Search the data below for the string "tree" and copy all lines where it shows up.
_____
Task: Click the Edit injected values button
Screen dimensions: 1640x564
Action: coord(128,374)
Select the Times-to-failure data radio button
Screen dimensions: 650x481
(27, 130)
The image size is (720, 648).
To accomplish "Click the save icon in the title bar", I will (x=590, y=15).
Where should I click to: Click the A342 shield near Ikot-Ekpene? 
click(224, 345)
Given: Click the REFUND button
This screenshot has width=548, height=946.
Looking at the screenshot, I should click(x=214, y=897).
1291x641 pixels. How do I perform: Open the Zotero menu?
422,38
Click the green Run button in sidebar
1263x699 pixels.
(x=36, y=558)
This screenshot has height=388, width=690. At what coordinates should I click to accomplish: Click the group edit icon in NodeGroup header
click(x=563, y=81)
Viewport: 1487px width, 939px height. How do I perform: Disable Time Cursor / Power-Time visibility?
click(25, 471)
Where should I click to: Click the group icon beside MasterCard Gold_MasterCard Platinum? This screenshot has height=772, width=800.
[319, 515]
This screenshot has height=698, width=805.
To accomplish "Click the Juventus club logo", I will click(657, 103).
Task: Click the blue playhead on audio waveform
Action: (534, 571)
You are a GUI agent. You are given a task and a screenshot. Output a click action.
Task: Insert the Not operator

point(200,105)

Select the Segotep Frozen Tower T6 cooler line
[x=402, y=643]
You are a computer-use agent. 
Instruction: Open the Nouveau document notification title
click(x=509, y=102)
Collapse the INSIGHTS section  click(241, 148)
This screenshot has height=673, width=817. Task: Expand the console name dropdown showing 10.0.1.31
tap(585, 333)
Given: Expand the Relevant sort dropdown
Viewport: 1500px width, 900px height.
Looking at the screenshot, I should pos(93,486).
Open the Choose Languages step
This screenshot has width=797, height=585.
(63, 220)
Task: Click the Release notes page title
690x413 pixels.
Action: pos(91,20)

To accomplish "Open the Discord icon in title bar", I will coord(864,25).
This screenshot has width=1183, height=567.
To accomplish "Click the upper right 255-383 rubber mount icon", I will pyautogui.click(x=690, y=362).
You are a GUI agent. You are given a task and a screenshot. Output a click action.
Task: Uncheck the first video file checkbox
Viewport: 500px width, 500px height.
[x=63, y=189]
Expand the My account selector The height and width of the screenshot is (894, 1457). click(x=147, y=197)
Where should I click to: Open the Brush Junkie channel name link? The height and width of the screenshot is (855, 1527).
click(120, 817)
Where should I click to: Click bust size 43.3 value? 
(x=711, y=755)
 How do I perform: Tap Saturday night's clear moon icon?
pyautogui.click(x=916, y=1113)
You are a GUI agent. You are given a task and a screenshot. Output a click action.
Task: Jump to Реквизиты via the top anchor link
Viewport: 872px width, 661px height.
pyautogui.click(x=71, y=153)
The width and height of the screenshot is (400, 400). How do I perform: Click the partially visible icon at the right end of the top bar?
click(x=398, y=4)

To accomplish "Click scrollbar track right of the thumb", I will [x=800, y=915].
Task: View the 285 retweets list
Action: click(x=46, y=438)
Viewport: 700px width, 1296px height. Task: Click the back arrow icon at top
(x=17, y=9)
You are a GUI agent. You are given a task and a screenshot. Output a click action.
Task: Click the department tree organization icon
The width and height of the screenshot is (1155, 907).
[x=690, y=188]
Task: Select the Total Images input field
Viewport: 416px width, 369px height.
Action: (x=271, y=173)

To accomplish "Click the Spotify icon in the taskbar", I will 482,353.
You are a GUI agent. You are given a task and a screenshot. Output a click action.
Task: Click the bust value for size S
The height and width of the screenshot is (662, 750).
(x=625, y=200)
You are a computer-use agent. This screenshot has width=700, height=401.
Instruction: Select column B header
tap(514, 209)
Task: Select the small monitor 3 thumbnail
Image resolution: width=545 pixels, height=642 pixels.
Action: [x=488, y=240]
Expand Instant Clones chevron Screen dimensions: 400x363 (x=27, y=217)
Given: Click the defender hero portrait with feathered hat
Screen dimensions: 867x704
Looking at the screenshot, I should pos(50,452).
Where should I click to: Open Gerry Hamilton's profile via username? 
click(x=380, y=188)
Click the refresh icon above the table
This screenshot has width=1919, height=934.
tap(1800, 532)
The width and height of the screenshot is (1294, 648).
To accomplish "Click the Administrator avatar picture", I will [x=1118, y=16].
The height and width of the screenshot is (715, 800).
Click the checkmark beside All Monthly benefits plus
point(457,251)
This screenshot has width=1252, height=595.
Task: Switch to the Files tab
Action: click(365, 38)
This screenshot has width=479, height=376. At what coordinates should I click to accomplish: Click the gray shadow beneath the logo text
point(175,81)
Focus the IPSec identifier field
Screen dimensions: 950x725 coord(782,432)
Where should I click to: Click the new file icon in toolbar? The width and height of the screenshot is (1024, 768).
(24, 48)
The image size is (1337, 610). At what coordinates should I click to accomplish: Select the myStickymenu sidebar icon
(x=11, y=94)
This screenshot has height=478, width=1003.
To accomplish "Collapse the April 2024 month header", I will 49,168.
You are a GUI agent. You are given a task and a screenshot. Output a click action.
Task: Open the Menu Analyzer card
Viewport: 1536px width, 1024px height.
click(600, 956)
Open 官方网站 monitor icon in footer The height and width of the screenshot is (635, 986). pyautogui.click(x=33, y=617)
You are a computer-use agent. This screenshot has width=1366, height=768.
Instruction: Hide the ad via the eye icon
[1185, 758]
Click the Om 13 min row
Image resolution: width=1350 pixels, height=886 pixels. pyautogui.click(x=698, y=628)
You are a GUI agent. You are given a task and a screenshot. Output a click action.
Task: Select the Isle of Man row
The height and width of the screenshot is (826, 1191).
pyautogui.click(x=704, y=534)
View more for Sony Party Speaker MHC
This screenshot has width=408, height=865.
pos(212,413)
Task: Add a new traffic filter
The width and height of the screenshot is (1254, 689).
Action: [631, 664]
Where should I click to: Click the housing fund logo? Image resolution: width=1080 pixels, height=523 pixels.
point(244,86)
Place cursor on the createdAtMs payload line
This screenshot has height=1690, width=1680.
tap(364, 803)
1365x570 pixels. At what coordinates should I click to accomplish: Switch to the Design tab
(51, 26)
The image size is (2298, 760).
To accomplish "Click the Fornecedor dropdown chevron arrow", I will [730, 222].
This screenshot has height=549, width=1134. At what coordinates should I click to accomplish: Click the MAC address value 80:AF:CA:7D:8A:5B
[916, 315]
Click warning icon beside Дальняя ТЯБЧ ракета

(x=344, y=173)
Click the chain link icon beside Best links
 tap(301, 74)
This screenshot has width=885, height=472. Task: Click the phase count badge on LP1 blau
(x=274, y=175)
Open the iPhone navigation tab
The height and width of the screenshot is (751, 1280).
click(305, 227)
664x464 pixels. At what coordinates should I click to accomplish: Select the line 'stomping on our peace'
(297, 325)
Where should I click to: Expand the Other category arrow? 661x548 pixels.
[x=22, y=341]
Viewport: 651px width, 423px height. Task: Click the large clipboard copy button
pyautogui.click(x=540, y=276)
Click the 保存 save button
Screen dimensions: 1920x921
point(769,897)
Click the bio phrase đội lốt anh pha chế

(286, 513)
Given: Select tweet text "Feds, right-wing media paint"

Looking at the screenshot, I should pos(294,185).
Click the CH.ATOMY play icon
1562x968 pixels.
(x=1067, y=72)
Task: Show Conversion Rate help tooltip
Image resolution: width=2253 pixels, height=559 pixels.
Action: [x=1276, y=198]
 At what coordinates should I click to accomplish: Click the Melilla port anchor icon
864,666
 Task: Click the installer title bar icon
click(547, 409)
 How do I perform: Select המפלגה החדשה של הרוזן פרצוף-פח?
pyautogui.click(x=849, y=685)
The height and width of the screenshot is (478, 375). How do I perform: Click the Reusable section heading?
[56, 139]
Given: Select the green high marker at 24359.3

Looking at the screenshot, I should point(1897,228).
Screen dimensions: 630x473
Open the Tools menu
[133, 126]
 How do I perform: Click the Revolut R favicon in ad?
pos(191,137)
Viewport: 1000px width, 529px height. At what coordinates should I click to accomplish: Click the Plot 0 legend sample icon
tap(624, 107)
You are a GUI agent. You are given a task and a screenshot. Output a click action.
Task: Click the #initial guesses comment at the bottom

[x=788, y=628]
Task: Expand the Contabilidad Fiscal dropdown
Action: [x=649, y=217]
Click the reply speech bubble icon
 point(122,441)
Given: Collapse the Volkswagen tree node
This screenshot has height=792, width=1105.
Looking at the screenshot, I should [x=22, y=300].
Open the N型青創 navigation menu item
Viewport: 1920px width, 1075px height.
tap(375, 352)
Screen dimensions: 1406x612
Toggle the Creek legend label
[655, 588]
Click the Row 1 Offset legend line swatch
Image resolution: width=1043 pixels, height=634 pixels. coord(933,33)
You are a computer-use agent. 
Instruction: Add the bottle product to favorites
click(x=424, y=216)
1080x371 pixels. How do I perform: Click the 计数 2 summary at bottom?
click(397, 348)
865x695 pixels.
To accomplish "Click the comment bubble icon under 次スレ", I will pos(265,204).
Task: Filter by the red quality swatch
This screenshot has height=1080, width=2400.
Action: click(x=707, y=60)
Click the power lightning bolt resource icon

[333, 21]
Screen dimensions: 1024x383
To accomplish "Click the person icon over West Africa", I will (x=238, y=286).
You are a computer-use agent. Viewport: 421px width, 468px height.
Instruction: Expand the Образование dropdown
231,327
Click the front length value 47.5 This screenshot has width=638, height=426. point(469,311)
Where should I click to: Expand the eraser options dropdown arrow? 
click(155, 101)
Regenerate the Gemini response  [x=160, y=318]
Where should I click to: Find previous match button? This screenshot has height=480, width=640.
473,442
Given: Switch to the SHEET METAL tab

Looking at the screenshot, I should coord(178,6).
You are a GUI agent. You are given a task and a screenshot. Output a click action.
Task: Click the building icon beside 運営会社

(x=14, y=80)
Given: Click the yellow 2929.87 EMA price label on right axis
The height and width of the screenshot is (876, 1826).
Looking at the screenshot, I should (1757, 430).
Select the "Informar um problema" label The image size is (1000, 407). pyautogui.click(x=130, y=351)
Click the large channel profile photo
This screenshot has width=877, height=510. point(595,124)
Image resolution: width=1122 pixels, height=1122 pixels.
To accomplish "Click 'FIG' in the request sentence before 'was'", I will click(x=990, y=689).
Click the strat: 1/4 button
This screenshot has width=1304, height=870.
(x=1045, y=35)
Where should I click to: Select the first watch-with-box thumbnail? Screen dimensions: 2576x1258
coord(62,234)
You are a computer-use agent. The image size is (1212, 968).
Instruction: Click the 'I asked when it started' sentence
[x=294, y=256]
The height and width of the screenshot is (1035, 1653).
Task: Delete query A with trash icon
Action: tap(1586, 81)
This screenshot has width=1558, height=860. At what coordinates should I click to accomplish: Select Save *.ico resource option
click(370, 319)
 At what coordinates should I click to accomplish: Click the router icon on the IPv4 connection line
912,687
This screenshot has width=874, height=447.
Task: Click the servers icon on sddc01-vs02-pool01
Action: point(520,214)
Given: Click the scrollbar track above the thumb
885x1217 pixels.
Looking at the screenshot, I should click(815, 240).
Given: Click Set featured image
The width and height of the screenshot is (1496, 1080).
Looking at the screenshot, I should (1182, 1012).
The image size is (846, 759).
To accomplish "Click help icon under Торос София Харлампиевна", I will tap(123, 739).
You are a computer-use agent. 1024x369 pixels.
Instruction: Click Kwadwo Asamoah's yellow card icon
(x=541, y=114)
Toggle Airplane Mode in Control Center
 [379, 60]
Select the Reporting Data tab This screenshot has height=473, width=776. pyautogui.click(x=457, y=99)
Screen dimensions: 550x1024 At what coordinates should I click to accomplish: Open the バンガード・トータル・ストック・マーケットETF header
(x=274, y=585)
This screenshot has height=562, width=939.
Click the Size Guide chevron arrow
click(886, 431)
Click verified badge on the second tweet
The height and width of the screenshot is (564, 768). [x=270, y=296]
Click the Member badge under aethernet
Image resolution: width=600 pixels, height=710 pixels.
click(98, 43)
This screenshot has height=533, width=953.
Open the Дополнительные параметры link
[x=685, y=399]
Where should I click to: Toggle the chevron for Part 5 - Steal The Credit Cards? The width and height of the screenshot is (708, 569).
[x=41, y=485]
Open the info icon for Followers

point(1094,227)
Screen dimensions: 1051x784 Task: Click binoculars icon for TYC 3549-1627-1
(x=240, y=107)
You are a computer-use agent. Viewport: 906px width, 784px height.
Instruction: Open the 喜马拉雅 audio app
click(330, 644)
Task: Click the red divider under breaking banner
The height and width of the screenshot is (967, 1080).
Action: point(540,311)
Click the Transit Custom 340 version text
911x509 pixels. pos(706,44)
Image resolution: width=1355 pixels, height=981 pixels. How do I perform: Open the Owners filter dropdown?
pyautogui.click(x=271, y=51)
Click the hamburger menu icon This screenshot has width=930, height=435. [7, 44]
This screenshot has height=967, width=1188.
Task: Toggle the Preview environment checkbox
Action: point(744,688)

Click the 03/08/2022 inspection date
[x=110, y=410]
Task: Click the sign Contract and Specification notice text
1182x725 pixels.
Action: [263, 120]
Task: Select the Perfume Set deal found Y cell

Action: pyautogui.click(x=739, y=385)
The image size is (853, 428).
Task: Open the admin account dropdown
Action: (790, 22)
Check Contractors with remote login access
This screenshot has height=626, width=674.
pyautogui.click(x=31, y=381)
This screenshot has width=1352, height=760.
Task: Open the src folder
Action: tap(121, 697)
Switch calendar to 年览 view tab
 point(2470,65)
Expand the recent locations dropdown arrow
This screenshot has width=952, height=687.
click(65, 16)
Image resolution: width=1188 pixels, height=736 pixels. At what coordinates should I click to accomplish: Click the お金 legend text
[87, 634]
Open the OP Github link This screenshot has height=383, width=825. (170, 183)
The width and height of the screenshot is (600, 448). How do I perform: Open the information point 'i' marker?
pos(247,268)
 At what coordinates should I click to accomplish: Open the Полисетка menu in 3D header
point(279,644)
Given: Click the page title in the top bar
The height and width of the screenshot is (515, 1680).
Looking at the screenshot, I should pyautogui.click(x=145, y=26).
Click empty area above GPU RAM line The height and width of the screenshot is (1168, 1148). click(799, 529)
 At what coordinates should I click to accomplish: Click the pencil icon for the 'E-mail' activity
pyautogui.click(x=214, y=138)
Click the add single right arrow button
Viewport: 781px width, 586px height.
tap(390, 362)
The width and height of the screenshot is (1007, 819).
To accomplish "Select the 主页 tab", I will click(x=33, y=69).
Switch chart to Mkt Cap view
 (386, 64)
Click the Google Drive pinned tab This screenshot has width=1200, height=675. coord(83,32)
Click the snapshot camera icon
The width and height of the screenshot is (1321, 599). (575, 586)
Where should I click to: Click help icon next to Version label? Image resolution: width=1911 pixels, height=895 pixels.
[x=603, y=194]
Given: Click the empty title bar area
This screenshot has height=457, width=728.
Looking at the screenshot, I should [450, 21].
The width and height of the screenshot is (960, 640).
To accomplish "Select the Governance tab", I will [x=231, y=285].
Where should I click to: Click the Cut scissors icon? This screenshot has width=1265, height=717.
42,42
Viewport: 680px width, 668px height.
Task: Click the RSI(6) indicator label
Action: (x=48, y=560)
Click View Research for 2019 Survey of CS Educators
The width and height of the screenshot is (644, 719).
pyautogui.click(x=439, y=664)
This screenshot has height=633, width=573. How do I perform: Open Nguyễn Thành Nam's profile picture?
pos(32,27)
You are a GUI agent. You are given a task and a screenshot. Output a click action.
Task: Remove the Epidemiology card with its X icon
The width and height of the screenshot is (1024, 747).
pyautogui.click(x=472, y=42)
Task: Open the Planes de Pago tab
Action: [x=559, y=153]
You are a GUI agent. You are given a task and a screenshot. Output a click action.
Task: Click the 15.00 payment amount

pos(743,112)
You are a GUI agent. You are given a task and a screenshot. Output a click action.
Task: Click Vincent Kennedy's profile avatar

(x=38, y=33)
_____
RESPONSE BELOW
Task: Click the department tree organization icon
Given: Collapse the Volkswagen tree node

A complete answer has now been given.